Lay out the listing's lines from the one containing "I want to click on Maximize" through the one containing "coordinates (246, 380)." as a JSON list of strings, with one string per line and blank lines omitted.

==== Information provided ====

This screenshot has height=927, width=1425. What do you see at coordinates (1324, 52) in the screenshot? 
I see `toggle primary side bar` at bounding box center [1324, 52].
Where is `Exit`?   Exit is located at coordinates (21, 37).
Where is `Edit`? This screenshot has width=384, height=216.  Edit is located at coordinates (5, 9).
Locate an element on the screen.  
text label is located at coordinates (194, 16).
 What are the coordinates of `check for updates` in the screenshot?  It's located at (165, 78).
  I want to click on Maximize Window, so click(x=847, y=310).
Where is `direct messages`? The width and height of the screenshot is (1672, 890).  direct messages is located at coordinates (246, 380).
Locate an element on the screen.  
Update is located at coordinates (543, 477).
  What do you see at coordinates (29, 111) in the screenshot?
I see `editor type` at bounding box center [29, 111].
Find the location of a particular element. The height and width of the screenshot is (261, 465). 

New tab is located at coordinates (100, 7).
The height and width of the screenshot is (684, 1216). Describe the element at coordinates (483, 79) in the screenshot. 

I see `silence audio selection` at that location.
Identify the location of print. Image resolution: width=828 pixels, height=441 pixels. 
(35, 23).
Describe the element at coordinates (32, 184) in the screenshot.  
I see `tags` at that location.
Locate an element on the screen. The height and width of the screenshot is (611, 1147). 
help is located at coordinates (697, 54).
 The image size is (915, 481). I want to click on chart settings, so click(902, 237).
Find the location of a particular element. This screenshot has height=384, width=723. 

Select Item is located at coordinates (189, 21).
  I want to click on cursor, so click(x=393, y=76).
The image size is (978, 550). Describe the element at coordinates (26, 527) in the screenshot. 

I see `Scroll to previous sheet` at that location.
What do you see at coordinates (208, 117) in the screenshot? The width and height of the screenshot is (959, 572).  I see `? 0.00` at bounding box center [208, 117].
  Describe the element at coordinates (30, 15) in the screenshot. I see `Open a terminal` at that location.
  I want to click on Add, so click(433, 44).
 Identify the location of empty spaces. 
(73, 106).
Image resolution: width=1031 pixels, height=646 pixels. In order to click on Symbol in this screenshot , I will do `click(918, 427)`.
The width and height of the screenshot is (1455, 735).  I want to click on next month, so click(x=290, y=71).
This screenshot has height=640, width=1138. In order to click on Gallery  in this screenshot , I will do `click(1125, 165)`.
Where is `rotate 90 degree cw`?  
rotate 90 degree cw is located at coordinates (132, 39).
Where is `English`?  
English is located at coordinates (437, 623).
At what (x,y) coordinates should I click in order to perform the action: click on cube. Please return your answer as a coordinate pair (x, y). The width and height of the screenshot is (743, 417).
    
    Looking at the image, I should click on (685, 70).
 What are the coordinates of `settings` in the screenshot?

====

## Result of this task
[
  "  I want to click on Maximize Window, so click(x=847, y=310).",
  "Where is `direct messages`? The width and height of the screenshot is (1672, 890).  direct messages is located at coordinates (246, 380)."
]